* _Exercise directions_
Please set down the records below exactly as they appear.

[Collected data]
____

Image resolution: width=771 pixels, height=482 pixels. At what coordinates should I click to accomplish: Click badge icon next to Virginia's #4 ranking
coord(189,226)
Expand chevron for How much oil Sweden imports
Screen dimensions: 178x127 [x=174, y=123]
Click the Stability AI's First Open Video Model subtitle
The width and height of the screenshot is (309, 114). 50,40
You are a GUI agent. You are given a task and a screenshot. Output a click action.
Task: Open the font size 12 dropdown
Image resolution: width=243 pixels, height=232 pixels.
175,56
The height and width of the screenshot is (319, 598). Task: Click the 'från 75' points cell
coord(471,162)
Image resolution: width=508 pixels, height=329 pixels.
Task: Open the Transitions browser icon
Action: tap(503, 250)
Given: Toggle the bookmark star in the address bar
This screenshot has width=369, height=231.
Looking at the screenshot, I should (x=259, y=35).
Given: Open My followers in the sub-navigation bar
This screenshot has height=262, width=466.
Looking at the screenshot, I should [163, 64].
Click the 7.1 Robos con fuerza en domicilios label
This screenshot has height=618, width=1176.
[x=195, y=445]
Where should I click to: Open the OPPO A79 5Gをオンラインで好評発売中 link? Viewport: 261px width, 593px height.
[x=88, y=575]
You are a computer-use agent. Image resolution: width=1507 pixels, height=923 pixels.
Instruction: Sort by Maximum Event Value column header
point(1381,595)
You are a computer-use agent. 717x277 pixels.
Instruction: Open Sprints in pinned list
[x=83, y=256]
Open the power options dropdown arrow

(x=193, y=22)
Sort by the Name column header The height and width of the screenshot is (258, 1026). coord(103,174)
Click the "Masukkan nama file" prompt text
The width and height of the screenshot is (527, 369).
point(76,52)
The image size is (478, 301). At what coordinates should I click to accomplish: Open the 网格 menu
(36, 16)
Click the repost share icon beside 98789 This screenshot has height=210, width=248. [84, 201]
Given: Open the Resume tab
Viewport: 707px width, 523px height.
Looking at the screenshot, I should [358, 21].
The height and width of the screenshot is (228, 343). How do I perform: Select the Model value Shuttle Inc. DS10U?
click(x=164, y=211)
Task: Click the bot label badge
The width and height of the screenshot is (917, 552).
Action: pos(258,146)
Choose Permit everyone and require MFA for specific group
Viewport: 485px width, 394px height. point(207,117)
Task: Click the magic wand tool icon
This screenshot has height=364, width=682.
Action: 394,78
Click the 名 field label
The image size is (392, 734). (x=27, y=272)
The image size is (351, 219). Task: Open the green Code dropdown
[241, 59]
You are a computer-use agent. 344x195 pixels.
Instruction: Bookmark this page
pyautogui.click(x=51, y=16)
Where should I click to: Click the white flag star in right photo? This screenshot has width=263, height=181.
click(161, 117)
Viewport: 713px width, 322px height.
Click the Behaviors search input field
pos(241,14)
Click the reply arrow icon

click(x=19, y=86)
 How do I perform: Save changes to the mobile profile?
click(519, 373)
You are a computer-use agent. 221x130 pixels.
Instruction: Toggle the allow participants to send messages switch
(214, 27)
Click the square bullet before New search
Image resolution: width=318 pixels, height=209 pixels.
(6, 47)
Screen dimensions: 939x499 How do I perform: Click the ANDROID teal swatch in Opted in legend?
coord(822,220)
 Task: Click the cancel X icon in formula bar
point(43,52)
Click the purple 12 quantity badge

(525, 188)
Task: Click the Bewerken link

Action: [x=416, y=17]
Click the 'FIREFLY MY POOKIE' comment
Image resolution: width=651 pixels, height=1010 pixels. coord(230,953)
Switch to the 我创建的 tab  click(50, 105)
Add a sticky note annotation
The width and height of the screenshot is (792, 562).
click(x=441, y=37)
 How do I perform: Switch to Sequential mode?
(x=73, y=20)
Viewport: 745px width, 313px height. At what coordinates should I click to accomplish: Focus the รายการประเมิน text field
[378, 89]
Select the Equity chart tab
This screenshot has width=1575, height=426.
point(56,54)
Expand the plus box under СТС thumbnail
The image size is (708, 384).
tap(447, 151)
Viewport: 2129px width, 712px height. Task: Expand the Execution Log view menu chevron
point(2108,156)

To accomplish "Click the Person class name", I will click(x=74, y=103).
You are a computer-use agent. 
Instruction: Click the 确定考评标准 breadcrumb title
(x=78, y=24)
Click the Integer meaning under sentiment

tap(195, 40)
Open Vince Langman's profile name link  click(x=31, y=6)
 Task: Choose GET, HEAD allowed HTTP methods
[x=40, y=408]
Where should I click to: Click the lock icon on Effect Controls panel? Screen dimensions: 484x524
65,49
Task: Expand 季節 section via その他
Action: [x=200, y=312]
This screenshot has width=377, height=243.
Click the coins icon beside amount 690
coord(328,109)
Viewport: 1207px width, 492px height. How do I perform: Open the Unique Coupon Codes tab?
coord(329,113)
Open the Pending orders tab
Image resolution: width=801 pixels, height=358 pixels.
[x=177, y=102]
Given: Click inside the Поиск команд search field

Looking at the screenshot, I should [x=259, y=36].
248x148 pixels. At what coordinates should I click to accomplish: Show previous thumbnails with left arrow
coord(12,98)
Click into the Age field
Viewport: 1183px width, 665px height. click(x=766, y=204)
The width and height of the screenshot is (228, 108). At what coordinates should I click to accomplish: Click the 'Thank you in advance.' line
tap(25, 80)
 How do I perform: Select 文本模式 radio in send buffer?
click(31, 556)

____

* _Exercise result_
Image resolution: width=771 pixels, height=482 pixels. At what coordinates should I click to accomplish: Click badge icon next to Virginia's #4 ranking
coord(189,226)
Expand chevron for How much oil Sweden imports
Screen dimensions: 178x127 [x=174, y=123]
Click the Stability AI's First Open Video Model subtitle
The width and height of the screenshot is (309, 114). 50,40
You are a GUI agent. You are given a task and a screenshot. Output a click action.
Task: Open the font size 12 dropdown
Image resolution: width=243 pixels, height=232 pixels.
175,56
The height and width of the screenshot is (319, 598). Task: Click the 'från 75' points cell
coord(471,162)
Image resolution: width=508 pixels, height=329 pixels.
Task: Open the Transitions browser icon
Action: tap(503, 250)
Given: Toggle the bookmark star in the address bar
This screenshot has width=369, height=231.
Looking at the screenshot, I should (x=259, y=35).
Given: Open My followers in the sub-navigation bar
This screenshot has height=262, width=466.
Looking at the screenshot, I should [163, 64].
Click the 7.1 Robos con fuerza en domicilios label
This screenshot has height=618, width=1176.
[x=195, y=445]
Where should I click to: Open the OPPO A79 5Gをオンラインで好評発売中 link? Viewport: 261px width, 593px height.
[x=88, y=575]
You are a computer-use agent. Image resolution: width=1507 pixels, height=923 pixels.
Instruction: Sort by Maximum Event Value column header
point(1381,595)
You are a computer-use agent. 717x277 pixels.
Instruction: Open Sprints in pinned list
[x=83, y=256]
Open the power options dropdown arrow

(x=193, y=22)
Sort by the Name column header The height and width of the screenshot is (258, 1026). coord(103,174)
Click the "Masukkan nama file" prompt text
The width and height of the screenshot is (527, 369).
point(76,52)
The image size is (478, 301). At what coordinates should I click to accomplish: Open the 网格 menu
(36, 16)
Click the repost share icon beside 98789 This screenshot has height=210, width=248. [84, 201]
Given: Open the Resume tab
Viewport: 707px width, 523px height.
Looking at the screenshot, I should [358, 21].
The height and width of the screenshot is (228, 343). How do I perform: Select the Model value Shuttle Inc. DS10U?
click(x=164, y=211)
Task: Click the bot label badge
The width and height of the screenshot is (917, 552).
Action: pos(258,146)
Choose Permit everyone and require MFA for specific group
Viewport: 485px width, 394px height. point(207,117)
Task: Click the magic wand tool icon
This screenshot has height=364, width=682.
Action: 394,78
Click the 名 field label
The image size is (392, 734). (x=27, y=272)
The image size is (351, 219). Task: Open the green Code dropdown
[241, 59]
You are a computer-use agent. 344x195 pixels.
Instruction: Bookmark this page
pyautogui.click(x=51, y=16)
Where should I click to: Click the white flag star in right photo? This screenshot has width=263, height=181.
click(161, 117)
Viewport: 713px width, 322px height.
Click the Behaviors search input field
pos(241,14)
Click the reply arrow icon

click(x=19, y=86)
 How do I perform: Save changes to the mobile profile?
click(519, 373)
You are a computer-use agent. 221x130 pixels.
Instruction: Toggle the allow participants to send messages switch
(214, 27)
Click the square bullet before New search
Image resolution: width=318 pixels, height=209 pixels.
(6, 47)
Screen dimensions: 939x499 How do I perform: Click the ANDROID teal swatch in Opted in legend?
coord(822,220)
 Task: Click the cancel X icon in formula bar
point(43,52)
Click the purple 12 quantity badge

(525, 188)
Task: Click the Bewerken link

Action: [x=416, y=17]
Click the 'FIREFLY MY POOKIE' comment
Image resolution: width=651 pixels, height=1010 pixels. coord(230,953)
Switch to the 我创建的 tab  click(50, 105)
Add a sticky note annotation
The width and height of the screenshot is (792, 562).
click(x=441, y=37)
 How do I perform: Switch to Sequential mode?
(x=73, y=20)
Viewport: 745px width, 313px height. At what coordinates should I click to accomplish: Focus the รายการประเมิน text field
[378, 89]
Select the Equity chart tab
This screenshot has width=1575, height=426.
point(56,54)
Expand the plus box under СТС thumbnail
The image size is (708, 384).
tap(447, 151)
Viewport: 2129px width, 712px height. Task: Expand the Execution Log view menu chevron
point(2108,156)

To accomplish "Click the Person class name", I will click(x=74, y=103).
You are a computer-use agent. 
Instruction: Click the 确定考评标准 breadcrumb title
(x=78, y=24)
Click the Integer meaning under sentiment

tap(195, 40)
Open Vince Langman's profile name link  click(x=31, y=6)
 Task: Choose GET, HEAD allowed HTTP methods
[x=40, y=408]
Where should I click to: Click the lock icon on Effect Controls panel? Screen dimensions: 484x524
65,49
Task: Expand 季節 section via その他
Action: [x=200, y=312]
This screenshot has width=377, height=243.
Click the coins icon beside amount 690
coord(328,109)
Viewport: 1207px width, 492px height. How do I perform: Open the Unique Coupon Codes tab?
coord(329,113)
Open the Pending orders tab
Image resolution: width=801 pixels, height=358 pixels.
[x=177, y=102]
Given: Click inside the Поиск команд search field

Looking at the screenshot, I should [x=259, y=36].
248x148 pixels. At what coordinates should I click to accomplish: Show previous thumbnails with left arrow
coord(12,98)
Click into the Age field
Viewport: 1183px width, 665px height. click(x=766, y=204)
The width and height of the screenshot is (228, 108). At what coordinates should I click to accomplish: Click the 'Thank you in advance.' line
tap(25, 80)
 How do I perform: Select 文本模式 radio in send buffer?
click(31, 556)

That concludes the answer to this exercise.